How many of the lines below contain "text"? Answer with that number alone.

Stored items
== Segment start ==
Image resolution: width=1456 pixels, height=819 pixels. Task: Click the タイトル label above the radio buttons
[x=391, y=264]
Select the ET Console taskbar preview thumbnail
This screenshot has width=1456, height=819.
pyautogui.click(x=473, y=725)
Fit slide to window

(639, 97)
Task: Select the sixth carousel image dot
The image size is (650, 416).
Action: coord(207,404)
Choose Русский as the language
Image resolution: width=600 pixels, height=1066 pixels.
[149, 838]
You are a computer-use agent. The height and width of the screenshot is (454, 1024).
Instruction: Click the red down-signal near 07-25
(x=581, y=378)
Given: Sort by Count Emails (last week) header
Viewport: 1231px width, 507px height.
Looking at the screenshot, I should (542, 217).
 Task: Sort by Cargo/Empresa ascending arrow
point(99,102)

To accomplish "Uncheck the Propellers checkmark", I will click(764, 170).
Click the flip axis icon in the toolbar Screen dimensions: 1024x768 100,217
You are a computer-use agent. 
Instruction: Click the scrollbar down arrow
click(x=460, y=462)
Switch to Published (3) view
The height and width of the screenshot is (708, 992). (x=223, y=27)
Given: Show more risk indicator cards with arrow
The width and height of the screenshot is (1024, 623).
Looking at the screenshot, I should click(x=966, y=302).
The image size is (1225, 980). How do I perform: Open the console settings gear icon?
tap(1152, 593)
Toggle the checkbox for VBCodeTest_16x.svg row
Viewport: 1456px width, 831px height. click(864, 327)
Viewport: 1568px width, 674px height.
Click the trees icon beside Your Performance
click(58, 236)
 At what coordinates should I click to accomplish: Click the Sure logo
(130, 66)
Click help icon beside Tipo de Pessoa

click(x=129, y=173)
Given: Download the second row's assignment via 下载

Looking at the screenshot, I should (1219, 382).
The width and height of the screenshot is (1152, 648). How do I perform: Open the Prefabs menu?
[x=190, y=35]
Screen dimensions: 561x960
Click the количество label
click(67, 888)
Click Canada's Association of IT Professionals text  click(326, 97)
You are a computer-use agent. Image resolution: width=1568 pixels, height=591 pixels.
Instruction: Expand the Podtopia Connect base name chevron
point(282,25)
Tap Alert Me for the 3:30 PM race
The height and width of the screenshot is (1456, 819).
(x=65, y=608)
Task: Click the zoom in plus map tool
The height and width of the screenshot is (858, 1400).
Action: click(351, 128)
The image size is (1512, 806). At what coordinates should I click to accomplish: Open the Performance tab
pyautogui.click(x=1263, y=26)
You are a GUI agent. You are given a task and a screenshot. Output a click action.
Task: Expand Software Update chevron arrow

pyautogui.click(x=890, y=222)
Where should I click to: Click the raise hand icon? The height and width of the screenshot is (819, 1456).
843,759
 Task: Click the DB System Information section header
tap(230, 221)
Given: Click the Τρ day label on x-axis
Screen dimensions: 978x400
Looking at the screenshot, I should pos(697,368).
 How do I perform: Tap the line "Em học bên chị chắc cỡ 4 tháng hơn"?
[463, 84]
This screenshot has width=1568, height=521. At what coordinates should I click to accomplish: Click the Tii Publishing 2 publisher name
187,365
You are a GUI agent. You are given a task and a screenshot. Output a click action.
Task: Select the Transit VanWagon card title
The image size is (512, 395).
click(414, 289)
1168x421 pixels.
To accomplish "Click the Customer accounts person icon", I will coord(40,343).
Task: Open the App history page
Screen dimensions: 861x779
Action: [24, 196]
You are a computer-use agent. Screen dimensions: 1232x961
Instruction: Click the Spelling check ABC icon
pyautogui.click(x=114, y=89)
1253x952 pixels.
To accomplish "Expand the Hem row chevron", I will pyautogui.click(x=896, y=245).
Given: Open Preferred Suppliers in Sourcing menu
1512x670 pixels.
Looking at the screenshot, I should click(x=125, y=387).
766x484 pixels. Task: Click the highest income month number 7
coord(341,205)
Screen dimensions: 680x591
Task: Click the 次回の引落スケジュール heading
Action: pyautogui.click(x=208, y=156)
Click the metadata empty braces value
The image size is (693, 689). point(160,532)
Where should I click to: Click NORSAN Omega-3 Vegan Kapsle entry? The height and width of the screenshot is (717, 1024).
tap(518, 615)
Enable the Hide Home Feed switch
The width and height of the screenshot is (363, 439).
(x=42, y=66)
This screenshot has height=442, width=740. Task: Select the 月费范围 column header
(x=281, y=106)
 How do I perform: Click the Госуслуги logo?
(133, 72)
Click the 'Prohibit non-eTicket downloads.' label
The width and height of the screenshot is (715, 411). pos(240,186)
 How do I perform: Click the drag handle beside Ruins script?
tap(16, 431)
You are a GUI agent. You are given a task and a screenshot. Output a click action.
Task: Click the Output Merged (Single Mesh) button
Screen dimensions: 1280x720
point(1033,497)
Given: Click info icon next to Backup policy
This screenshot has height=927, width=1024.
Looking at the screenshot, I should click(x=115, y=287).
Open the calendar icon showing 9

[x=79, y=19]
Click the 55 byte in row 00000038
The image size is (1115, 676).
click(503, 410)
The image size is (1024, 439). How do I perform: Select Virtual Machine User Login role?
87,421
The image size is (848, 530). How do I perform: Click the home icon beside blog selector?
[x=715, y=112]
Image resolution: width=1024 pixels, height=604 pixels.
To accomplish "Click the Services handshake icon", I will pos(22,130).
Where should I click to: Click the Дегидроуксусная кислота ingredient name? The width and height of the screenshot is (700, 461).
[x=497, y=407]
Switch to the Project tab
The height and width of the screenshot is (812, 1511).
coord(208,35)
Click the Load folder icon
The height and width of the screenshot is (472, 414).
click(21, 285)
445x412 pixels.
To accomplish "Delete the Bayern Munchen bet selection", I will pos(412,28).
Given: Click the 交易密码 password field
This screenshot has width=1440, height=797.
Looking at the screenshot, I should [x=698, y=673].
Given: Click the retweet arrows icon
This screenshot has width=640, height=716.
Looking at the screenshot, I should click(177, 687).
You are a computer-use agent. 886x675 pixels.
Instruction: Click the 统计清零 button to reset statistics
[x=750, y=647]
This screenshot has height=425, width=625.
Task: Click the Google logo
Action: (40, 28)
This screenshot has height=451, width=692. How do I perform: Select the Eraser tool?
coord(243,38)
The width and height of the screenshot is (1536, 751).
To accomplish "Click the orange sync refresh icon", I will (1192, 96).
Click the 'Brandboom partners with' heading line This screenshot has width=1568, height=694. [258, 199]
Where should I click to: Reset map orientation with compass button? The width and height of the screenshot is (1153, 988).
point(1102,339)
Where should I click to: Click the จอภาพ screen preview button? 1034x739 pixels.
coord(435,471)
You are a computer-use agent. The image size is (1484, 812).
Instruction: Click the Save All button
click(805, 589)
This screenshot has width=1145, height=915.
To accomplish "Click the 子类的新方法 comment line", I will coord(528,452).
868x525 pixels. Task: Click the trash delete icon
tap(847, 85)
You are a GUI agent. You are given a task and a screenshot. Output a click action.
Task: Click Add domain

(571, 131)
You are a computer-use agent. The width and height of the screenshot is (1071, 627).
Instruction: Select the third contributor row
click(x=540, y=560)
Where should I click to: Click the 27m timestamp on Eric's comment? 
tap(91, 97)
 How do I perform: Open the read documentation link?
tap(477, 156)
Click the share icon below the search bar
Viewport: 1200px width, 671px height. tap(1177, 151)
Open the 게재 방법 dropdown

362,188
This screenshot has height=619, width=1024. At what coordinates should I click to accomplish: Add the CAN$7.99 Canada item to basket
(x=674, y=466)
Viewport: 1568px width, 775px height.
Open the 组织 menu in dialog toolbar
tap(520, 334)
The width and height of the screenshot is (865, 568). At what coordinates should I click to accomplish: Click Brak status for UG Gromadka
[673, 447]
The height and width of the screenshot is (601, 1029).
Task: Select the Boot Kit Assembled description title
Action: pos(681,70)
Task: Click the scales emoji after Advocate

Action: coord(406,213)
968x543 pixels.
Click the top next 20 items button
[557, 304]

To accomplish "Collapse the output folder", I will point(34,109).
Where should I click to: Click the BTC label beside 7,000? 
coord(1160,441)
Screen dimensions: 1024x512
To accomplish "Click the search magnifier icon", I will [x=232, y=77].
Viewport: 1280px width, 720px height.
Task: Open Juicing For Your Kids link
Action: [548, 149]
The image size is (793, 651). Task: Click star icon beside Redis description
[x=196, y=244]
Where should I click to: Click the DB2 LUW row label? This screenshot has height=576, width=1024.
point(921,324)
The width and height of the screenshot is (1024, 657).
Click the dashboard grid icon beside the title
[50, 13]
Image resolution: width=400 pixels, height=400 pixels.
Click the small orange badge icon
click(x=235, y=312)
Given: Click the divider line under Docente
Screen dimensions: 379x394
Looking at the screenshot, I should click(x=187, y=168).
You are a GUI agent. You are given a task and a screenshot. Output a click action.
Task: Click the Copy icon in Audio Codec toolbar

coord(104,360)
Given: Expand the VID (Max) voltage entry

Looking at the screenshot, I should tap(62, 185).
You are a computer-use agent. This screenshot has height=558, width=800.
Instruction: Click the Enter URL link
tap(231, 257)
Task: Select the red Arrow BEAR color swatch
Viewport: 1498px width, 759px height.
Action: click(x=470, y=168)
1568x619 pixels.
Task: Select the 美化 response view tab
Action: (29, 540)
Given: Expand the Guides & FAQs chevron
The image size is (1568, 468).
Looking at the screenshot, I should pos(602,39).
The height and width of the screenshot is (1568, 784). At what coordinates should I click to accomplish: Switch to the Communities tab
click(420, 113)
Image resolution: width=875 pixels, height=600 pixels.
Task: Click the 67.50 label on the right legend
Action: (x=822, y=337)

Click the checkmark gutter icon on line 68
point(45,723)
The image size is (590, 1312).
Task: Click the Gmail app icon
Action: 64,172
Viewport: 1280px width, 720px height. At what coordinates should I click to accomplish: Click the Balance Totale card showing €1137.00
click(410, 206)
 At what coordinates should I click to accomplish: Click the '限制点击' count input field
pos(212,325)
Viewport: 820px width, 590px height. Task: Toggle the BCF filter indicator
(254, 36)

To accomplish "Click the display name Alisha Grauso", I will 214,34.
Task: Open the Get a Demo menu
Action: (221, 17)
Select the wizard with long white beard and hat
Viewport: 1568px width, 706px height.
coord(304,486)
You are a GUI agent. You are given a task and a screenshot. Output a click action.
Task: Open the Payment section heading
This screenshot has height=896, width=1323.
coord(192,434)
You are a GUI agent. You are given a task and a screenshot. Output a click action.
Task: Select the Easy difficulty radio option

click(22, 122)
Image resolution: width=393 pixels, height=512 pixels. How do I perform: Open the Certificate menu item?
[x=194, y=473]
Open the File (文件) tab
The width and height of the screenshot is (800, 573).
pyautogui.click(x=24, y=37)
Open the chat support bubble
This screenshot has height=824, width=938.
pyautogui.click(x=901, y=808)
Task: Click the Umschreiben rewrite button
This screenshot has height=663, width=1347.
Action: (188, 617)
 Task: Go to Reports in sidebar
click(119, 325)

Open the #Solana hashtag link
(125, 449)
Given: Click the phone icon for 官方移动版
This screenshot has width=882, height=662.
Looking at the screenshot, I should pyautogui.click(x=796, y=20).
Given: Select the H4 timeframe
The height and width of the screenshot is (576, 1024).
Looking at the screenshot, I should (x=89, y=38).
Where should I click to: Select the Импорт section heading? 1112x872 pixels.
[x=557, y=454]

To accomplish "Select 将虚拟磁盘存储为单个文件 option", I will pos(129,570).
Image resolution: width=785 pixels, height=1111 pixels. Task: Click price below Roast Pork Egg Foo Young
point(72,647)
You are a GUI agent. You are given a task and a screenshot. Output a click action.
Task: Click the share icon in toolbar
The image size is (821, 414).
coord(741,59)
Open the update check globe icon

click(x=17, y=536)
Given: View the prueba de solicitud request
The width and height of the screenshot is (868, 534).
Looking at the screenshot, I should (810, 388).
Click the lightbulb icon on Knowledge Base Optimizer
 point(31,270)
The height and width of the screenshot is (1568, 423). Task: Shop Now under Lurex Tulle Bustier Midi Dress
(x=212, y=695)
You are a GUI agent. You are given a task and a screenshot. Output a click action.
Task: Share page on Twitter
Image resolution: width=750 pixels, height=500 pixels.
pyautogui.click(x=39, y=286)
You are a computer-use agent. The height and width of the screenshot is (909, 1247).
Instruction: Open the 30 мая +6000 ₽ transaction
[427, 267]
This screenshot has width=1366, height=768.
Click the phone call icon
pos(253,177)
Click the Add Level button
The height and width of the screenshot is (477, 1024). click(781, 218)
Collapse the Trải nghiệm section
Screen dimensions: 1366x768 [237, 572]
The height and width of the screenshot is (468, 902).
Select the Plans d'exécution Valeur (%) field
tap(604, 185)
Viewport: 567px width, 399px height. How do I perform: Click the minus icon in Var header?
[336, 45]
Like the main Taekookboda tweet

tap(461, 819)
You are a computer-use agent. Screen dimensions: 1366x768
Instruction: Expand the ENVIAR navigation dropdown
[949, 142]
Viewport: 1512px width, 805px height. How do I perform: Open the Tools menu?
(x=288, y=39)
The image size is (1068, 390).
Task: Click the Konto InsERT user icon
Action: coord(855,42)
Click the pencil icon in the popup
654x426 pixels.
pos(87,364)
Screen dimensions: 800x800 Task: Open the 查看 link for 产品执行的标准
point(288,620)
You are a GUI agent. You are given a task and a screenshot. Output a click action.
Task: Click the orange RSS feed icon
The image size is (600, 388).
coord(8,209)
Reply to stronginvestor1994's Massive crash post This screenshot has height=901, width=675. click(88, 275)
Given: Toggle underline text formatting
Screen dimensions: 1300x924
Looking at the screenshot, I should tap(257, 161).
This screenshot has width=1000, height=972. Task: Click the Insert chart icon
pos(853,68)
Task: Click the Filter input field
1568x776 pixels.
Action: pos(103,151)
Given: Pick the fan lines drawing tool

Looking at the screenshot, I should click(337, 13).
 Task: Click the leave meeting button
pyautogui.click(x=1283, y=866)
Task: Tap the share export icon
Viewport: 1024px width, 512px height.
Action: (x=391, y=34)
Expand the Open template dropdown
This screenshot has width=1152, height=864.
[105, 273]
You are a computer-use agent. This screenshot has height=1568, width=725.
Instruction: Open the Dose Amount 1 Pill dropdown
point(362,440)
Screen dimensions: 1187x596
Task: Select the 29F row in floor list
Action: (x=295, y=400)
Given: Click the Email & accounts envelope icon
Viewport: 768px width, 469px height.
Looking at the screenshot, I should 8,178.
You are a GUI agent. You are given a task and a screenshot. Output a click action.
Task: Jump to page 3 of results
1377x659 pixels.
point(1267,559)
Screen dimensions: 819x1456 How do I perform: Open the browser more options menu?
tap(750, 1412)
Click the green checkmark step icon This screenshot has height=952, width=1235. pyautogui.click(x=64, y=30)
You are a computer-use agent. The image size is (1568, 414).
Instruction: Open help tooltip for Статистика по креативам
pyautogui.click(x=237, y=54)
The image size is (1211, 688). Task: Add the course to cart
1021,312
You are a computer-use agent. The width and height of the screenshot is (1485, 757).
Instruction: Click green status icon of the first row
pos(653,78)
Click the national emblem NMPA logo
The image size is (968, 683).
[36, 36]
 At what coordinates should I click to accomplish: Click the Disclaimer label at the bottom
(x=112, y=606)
== Segment end ==
> ANSWER TO THE EXERCISE: 2